5) (alcohol-?)vergif­ti­ging met het doel het denken te bene­velen en te verzwakken (sura-meraya-majja-pamada-tthana veramani sikkha­padam sama­diyami).

Pans­ophia

(Hindi) Kaṅgālīn

Heksen. Zij die toverij of doden­be­zwe­ring in prak­tijk brengen en die worden gevreesd door de bevol­king vanwege de gevolgen die kunnen worden bereikt wanneer zij er bedreven in zijn.

Panspermie

Ook Panspermy [van Grieks pan alles + sperma zaad]

De theorie dat de zoge­naamde spon­tane voort­bren­ging van leven te danken is aan de alomaan­we­zig­heid van levens­vat­bare kiemen. In de theo­sofie staat panspermie voor de leer dat elk atoom van de stof­fe­lijke wereld in essentie een levensatoom is, een enti­teit die vrije onbe­grensde krachten van ontwik­ke­ling of evolu­ti­o­naire ontplooiing bezit, iedere indi­vi­duele enti­teit over­een­kom­stig zijn eigen inner­lijke kenmerken of svabhāva.

Zie ook Spon­tane voort­bren­ging

Pantakel

Ook Pentakel

Een amulet, talisman of een geome­trisch figuur dat daar­voor wordt gebruikt.
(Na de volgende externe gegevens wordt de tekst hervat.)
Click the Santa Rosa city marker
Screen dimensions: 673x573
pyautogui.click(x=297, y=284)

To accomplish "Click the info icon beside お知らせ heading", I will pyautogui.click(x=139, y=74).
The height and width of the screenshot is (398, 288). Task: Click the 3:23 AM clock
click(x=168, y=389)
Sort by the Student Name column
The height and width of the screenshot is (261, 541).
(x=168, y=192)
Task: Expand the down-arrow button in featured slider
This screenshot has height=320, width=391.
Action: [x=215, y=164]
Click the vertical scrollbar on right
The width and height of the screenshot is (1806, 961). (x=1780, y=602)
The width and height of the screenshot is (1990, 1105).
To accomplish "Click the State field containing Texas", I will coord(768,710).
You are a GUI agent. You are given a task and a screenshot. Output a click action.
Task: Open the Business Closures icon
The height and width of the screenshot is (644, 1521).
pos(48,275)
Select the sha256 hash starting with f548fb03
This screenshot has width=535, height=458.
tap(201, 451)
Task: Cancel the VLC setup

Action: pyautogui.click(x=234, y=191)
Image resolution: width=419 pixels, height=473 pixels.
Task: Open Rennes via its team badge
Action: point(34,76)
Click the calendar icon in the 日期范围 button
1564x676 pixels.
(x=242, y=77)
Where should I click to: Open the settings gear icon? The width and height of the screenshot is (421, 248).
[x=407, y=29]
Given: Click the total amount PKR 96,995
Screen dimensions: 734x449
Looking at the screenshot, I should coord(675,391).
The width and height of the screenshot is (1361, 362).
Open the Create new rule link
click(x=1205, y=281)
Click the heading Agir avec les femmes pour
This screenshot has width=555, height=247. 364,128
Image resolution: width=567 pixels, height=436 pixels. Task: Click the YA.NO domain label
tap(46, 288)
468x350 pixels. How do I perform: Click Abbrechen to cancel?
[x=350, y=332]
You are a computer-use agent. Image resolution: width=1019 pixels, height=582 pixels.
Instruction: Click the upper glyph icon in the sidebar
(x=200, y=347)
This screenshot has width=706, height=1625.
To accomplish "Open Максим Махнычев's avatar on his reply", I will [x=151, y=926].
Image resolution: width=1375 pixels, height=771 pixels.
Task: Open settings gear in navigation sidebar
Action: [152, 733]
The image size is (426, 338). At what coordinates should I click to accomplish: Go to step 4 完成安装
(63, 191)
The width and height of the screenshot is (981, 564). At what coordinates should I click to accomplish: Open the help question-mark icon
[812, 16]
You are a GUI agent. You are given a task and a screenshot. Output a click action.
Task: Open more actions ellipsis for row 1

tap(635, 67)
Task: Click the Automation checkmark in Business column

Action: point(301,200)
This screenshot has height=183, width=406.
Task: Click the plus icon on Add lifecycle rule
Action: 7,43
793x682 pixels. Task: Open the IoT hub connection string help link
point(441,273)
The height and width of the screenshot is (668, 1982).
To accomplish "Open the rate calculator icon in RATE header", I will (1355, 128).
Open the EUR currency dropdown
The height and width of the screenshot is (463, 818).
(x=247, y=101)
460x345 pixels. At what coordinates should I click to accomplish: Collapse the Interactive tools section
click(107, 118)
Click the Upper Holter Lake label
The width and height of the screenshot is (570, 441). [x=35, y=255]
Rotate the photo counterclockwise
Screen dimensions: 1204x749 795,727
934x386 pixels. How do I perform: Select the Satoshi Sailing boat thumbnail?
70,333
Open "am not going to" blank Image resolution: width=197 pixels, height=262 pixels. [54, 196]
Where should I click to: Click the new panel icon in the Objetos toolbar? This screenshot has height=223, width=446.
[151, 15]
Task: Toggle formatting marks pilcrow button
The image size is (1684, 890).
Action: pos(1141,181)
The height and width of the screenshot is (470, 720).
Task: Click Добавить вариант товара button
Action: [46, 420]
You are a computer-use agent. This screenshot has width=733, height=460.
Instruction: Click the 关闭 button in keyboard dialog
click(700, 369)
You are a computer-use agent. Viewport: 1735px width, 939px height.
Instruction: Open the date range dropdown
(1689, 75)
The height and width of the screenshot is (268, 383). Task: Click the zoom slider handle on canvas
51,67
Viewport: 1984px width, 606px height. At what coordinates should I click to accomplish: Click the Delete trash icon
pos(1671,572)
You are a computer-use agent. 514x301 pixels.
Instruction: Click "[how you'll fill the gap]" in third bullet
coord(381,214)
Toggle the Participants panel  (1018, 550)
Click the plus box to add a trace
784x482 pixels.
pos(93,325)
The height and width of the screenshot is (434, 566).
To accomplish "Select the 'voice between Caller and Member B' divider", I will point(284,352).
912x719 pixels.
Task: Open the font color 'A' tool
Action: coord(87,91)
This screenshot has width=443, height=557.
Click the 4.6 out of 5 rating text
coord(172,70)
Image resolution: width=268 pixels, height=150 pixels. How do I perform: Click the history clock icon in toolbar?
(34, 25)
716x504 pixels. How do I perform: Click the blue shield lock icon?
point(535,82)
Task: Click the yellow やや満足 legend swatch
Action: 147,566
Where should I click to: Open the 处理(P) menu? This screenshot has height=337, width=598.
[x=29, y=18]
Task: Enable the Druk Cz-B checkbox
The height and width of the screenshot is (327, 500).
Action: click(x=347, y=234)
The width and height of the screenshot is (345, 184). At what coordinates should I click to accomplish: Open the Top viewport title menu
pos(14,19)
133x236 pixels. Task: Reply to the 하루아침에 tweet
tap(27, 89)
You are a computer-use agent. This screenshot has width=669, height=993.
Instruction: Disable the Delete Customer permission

Er bestaat nogal wat verwar­ring voor wat betreft de aflei­ding van dit woord, maar het lijkt zeer aanne­me­lijk dat het via het Itali­aans en Frans van de wortel pend- ‘hangen’ komt en zou dan een hangertje of een bedeltje kunnen bete­kenen dat aan de hals hangt. Vanwege het feit dat één vorm van de pentakel het penta­gram of de ster-pentagon is, werd het woord verbonden met het Griekse pente (vijf). Het woord wordt echter in De geheime leer vooral gebruikt om te wijzen naar het penta­gram of pentalpha*. Het zegel van Salomo is een ander penta­gram, maar er zijn nog vele andere penta­grammen waar­onder de zegels van de zeven planeten.

Zie ook Penta­gram, Pentalpha

*OV: Volgens andere bronnen kan een pentalpha ook een puzzel zijn waarbij het de bedoe­ling is dat er negen stenen op de tien snij­punten van een penta­gram worden gelegd. Hier zijn ook regels aan verbonden. Deze puzzel zou in Mexico, waar die de estrella mágica wordt genoemd, worden gebruikt om het zelf­ver­trouwen te laten groeien.

Pantheïsme

[van Grieks pan alle + theos god]

Volgens Plato is theos afge­leid van theein (bewegen), vandaar dat pantheïsme kan worden omschreven als het geloof in een alles bewe­gend of overal levend beginsel. Het is de leer dat de worte­les­sentie van het heelal een god is die buiten ons ligt, dat die god alles door­dringt en ook de onder­laag, het inner­lijkste van alle wezens en dingen is — elk atoom, zon, heelal, mens, god. Theo­so­fisch pantheïsme sluit echter het idee uit dat een god los of apart staat van het heelal en terwijl monotheïsme en polytheïsme ook worden ontkend omdat deze twee worden gezien als geloofs­rich­tingen die elkaar uitsluiten, ziet de theo­sofie beide als geloven die elkaar aanvullen, maar ook als gedeel­te­lijke verkla­ringen van waar­heid. Alles dat is, is een mani­fes­tatie, in één of andere mate, van de alles door­drin­gende, godde­lijke essentie.

Pantheïsme is volgens zijn oorspron­ke­lijke bete­kenis de basis en oorzaak van evolutie waar­door de inner­lijke god, de mona­di­sche essentie, of de massa’s van monaden zich in toene­mende mate ontwik­kelen van lagere naar hogere mani­fes­ta­ties, omdat uitein­de­lijk dezelfde essentie het hart van ieder vormt.

Pantheon

(Grieks) Een tempel die is gewijd aan alle goden. Ook figuur­lijk, het geheel van goden.

Panthera

Ook Pandira

Volgens het apocriefe joodse geschrift de Sepher Tole­doth Yeshua‘ (een boek dat de stam­boom van Jezus behan­delt) was Jezus de zoon van Joseph Panthera, die volgens de over­le­ve­ring een Romeinse soldaat zou zijn geweest, en Maria. Vandaar dat hij bekend was als Ben Panthera (zoon van Panthera).

Pantho­morphos

[van Grieks panto alle + morphe vormen]

Alle vormen bevat­tend en daarom mystiek gezien de gehele gema­ni­fes­teerde natuur, inclu­sief alle wezens, voor­werpen en vormen.